If you’re an expat living in the UAE, should you buy a Life Insurance policy here in the UAE or back home?
There are a few different reasons you might find yourself weighing that decision, and I’d like to outline in a few quick points the pros and cons of either choice.
First, a home country-based policy can often be the more attractive option from a cost perspective.
For ease of explanation, let’s consider an example of the Life Insurance policy purchase options for an Indian expat, or a Non-Resident Indian (NRI), based in the UAE.
For an NRI, an onshore policy is one that has been purchased in India from an Indian-regulated Life Insurance company, and it typically pays out in Indian Rupees. When compared, a policy back home in India would probably cost about (10-20%) less than an equivalent value foreign currency policy bought in the UAE.
Why the difference in cost? Several reasons, but a large part has to do with just market economies. India is a significantly larger market, with more policies purchased, and hence, policies are cheaper.
Another relevant reason for some onshore policies being cheaper is that they assume you will remain a resident of the country for eternity. Offshore policies have to price mortality bearing in mind that you might continue to remain an expat and may move to parts of the world where mortality rates maybe higher.
Needless to say, life expectancy in a war-torn third-world or developing country is shorter than say, a developed country, where simple things like sanitation and cleanliness alone impact life expectancy positively.
But here are the CONS of expats buying onshore policies:
Challenge 1: Repatriation of the payout to your loved ones
If the worst happens, and your loved ones stand to receive a payout from your Life Insurance policy, repatriating those funds or receiving them in a foreign bank account can prove challenging.
Challenge 2: Currency fluctuations
If you have debt or liability in your country of residence (the UAE, in this case), but your Indian-purchased Life Insurance policy pays out in Indian Rupees, then currency fluctuation can become a significant loss factor.
With the downward trend that the Indian Rupee (and many other currencies) has seen over the last decade and a half or so, an Indian Rupee Life Insurance policy purchased in 2005 is going to be worth a lot less in UAE Dirhams or US Dollars today than it was when you bought it.
Are there any pros to buying an onshore Life Insurance Policy?
Yes, if you have debt or liabilities that you want to cover back home, in Indian Rupees, then an onshore Indian Life Insurance policy is perhaps the better choice for you.

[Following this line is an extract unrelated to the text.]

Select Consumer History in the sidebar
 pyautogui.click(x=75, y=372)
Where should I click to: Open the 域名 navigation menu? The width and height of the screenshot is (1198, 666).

Another case where an onshore Life Insurance policy can serve as a great option is if your beneficiaries are in your home country, or plan to return to your home country in the near future.
They can then receive the payouts of your onshore Life Insurance policy back home (in India, or wherever home is for you), without worrying about foreign currency fluctuations, repatriating funds, etc.
The Bottom Line
In most cases, especially for long-term expatriate families in the UAE, it is most relevant to have an offshore policy that pays out in a global currency like the US dollar.
If you have worked out your Life Insurance requirements correctly, an offshore, UAE-based policy will ensure that:
- Your payout will cover any debts and liabilities that would have to be settled should the worst happen to you
- You leave your loved ones a payout without any loss from currency fluctuations
- You can leave money to your dependents anywhere in the world that they choose to receive it
If your reason for purchasing Life Insurance is to provide your loved ones with a financial safety net, then as an expat in the UAE, an offshore, UAE-based Life Insurance policy is your best option.
But if you are purchasing Life Insurance for one of these ten other reasons, then it is worthwhile to discuss the structure of your policy with your Life Insurance advisor to work out the best approach to serve your financial requirements.
As always, I hope this article has helped!